It is not necessary to form up to the base end of 1B. Such a case is referred to as an eighth embodiment of the present invention, and a side view of the cutting edge portion of the small drill is shown in FIG.

As shown in FIG. 12, the small drill 80 according to the eighth embodiment has substantially the same configuration as that of the above-described seventh embodiment, except that only the length in which the groove 13 with the finishing blade is formed is provided. Is different, and the groove 13 with the finishing blade is
From the front end of the blade 11 to a position where the chip discharge groove 12 has a length of about two turns around the outer peripheral surface of the blade edge portion 11, in other words, the groove 13 with a finishing blade is formed at a substantially central portion of the second blade edge portion 11B. Is formed up to. The small drill 80 having such a configuration also has the same effect as the small drill 70 according to the seventh embodiment.

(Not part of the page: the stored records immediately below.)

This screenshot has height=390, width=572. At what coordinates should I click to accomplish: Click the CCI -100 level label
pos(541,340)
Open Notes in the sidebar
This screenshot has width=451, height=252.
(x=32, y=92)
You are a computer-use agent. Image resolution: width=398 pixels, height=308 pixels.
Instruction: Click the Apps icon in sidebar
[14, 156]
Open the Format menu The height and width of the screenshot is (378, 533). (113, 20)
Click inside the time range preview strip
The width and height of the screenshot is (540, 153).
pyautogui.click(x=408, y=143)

Further, the finishing blade 15 of the groove 13 with the finishing blade is provided.
Is sufficient if it is provided over the entire length of the first cutting edge portion 11A in which the margin 18 is formed. As in the case of the small drills 70 and 80 in the seventh and eighth embodiments, the groove 13 with a finishing blade is sufficient. Is formed from the tip of the first cutting edge portion 11A to the second cutting edge portion 11B, the finishing blade 15 is formed in a portion of the groove 13 with a finishing blade located at the second cutting edge portion 11B. It is not necessary.

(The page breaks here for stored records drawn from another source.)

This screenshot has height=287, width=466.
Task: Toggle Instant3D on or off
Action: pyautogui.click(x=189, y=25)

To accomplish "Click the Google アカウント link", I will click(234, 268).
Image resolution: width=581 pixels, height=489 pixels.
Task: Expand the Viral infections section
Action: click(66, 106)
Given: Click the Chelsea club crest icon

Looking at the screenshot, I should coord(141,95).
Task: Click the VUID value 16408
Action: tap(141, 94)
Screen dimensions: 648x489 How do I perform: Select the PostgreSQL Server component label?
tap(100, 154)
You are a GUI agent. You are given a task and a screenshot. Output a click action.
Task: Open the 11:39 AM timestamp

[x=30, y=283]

Next, FIG. 13 is a side view of the cutting edge of the small drill according to the ninth embodiment of the present invention, and FIG. 14 is a side view of the cutting edge of the small drill according to the tenth embodiment. As shown in FIG. 13, the small drill 90 according to the ninth embodiment is of an undercut type including a first cutting edge 11 </ b> A and a second cutting edge 11 </ b> B. A single groove 13 with a finishing blade is formed on the outer peripheral surface of the cutting edge portion 11 around the rotation axis O and is spirally formed with a constant helix angle β.
3 is set to a positive angle smaller than the twist angle α of the chip discharge groove 12, and the chip discharge groove 12 is
The groove 13 with a finishing blade merges with the chip discharge groove 12 at a position where the length thereof is about one and a half turn around the outer peripheral surface of the chip. In addition, the groove 13 with the finishing blade is the first cutting edge 11A.
Is formed over the entire length.

The small drill 100 according to the tenth embodiment is
As shown in FIG. 14, the undercut type is also provided with a first cutting edge portion 11A and a second cutting edge portion 11B, and extends from the tip of the cutting edge portion 11 to the base end side about the rotation axis O. 1 groove with finishing blades opening on the outer peripheral surface
3 is spirally formed at a constant helix angle β, the helix angle β of the finishing blade groove 13 is set to a positive angle larger than the helix angle α of the chip discharge groove 12, and the chip discharge is performed. At a position where the groove 12 has a length that makes a one-turn and a half turn around the outer peripheral surface of the blade edge portion 11, the groove 13 with the finishing blade merges with the chip discharge groove 12. The groove 13 with a finishing blade is formed over the entire length of the first cutting edge 11A.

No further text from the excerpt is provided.